Along with the new self-encrypting versions of its Savvio, Cheetah and Constellation hard drives, Seagate Tuesday unveiled controllers from LSI and Intel that use Trusted Computing Group-compliant technology to work with the drives to encrypt and decrypt data on-the-fly.

One of the LSI controllers, the eight-port MegaRAID SAS 9260DE-8i, allows the building of internal storage systems with up to 32 SATA or SAS hard drives or solid state drives. It features data-transfer rates of up to 6 Gbps per port, and provides instant secure erase and local key management.

The other, LSI's MegaRAID SAS 9280DE-8e, is similar, but comes with eight external SATA+SAS ports for configuring external storage enclosures.

Both controllers are currently available. A third model is expected to be released early next year.

Worth also said that Intel is OEMing LSI's entire line of encryption controller chips in order to bring similar adapters to market in the near future.

Tom Kodet, channel product marketing manager at LSI, said that if a controller is replaced, it will not have the proper authentication key to unlock the self-encrypted drives. Instead, the replacement controller will prompt the user for the authentication key, Kodet said.

Seagate's encrypted drives require either a Trusted Computing Group-compliant controller in the host server or a Trusted Computing Group-compliant adapter card in order to handle the security, Worth said.

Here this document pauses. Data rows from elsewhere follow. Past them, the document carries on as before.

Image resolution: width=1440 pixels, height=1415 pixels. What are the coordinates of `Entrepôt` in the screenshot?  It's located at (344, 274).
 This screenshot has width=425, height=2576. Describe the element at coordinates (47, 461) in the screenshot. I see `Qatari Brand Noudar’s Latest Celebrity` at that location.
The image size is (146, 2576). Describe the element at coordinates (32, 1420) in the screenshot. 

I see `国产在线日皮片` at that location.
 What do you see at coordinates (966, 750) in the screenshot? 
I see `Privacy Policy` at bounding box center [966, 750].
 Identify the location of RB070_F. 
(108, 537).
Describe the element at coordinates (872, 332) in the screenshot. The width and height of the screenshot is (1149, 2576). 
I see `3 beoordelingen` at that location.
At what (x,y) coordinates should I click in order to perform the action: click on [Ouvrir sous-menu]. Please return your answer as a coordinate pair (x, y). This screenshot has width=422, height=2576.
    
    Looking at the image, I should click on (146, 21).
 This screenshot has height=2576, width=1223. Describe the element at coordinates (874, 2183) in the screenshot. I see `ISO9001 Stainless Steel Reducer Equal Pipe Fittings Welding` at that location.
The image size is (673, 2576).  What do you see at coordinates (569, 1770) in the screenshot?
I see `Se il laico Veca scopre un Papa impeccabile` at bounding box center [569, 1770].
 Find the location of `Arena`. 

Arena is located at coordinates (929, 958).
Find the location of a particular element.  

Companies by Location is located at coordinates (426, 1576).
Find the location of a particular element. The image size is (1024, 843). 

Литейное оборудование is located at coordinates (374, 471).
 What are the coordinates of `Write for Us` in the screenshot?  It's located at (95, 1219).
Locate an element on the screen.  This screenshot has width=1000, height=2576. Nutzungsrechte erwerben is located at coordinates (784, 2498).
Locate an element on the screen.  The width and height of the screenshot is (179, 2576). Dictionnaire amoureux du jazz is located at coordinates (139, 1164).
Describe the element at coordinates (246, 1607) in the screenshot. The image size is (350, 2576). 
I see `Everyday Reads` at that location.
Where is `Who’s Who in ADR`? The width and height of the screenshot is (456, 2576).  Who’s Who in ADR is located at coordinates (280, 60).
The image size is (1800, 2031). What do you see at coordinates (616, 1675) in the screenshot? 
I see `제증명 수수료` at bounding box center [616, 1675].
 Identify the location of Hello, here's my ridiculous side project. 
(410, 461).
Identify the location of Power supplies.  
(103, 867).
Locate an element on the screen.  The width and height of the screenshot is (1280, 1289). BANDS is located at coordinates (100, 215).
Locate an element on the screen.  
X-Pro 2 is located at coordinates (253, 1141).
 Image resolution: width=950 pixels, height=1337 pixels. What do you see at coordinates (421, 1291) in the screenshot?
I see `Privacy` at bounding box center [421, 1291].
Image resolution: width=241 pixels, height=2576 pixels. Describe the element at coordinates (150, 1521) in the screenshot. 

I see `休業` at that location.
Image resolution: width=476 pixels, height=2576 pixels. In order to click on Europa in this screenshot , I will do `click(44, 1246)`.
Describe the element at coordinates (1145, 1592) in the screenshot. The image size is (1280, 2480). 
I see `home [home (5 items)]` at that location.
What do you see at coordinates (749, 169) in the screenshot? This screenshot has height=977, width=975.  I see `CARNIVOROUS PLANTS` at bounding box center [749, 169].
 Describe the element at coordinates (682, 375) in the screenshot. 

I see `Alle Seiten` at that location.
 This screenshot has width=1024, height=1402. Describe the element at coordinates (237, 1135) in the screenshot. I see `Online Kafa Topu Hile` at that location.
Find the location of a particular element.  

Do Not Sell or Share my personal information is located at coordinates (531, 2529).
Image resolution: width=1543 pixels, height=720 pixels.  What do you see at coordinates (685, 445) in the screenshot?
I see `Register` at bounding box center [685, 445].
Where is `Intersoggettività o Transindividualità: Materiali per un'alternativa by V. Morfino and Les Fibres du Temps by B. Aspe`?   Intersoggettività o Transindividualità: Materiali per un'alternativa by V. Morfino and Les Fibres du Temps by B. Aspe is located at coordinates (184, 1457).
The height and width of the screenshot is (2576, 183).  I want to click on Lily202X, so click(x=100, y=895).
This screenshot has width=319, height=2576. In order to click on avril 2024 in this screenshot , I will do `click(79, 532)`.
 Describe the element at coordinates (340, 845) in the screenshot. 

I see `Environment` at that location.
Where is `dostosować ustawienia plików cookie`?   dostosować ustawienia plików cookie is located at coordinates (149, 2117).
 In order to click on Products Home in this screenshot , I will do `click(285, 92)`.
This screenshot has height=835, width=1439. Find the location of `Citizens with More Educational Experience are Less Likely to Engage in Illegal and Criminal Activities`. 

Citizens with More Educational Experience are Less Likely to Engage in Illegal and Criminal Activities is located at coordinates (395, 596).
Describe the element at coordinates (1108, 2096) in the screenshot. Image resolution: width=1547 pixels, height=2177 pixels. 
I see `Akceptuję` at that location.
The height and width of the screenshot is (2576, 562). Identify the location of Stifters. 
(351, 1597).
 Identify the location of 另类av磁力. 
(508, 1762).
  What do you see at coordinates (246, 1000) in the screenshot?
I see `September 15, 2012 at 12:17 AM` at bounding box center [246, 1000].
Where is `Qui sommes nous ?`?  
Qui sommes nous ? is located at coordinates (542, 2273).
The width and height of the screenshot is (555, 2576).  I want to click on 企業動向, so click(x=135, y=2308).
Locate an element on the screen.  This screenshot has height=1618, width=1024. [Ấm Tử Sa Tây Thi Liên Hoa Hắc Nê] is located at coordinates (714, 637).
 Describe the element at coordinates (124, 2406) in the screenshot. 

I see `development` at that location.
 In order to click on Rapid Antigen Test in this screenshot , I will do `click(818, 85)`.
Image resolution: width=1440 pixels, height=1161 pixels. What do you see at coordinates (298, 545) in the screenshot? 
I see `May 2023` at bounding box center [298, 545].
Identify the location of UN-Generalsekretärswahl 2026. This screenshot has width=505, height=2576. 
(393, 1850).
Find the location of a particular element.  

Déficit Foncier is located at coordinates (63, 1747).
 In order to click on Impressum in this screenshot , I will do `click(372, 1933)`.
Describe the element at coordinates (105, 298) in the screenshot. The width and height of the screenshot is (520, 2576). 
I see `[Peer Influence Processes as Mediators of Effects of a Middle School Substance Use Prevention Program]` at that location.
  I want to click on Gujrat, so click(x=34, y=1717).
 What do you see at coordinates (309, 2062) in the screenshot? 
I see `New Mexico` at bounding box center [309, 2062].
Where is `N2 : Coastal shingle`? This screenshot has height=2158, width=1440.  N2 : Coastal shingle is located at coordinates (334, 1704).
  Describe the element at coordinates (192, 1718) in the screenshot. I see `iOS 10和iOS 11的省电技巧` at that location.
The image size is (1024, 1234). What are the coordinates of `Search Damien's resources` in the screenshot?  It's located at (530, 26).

Each drive has an encryption chip with its own encryption key, while the controllers or adapters maintain the authentication key and provide the graphical user interface for managing the encryption, she said.

With such a system, data is automatically locked once stored on an encrypted drive. Should the drive be pulled from a system, or if a system with an encrypted drive is stolen, the data is locked with technology that makes it unreadable.

Seagate is also offering a secure erase option that causes the data on the drive to be unreadable in a matter of seconds. This makes the drives available for resale or reuse without concerns that important company data can be leaked, Worth said.

By bringing its encrypted hard drives to the channel, Seagate is hoping to offer solution providers a new revenue stream, Worth said.

"The drives are bringing a whole new capability to customers," she said. "Solution providers might even be able to open new markets in security, or a new business in hard drive repurposing and reselling."

Seagate's self-encrypted drives are priced at a premium of about 5 percent to 15 percent over the company's equivalent non-encrypted drives, Worth said.

List pricing for LSI's MegaRAID SAS 9260DE-8i controller is $729. The LSI MegaRAID SAS 9280DE-8e lists for $945. These prices represent a $80 to $120 premium for the encryption, Kodet said.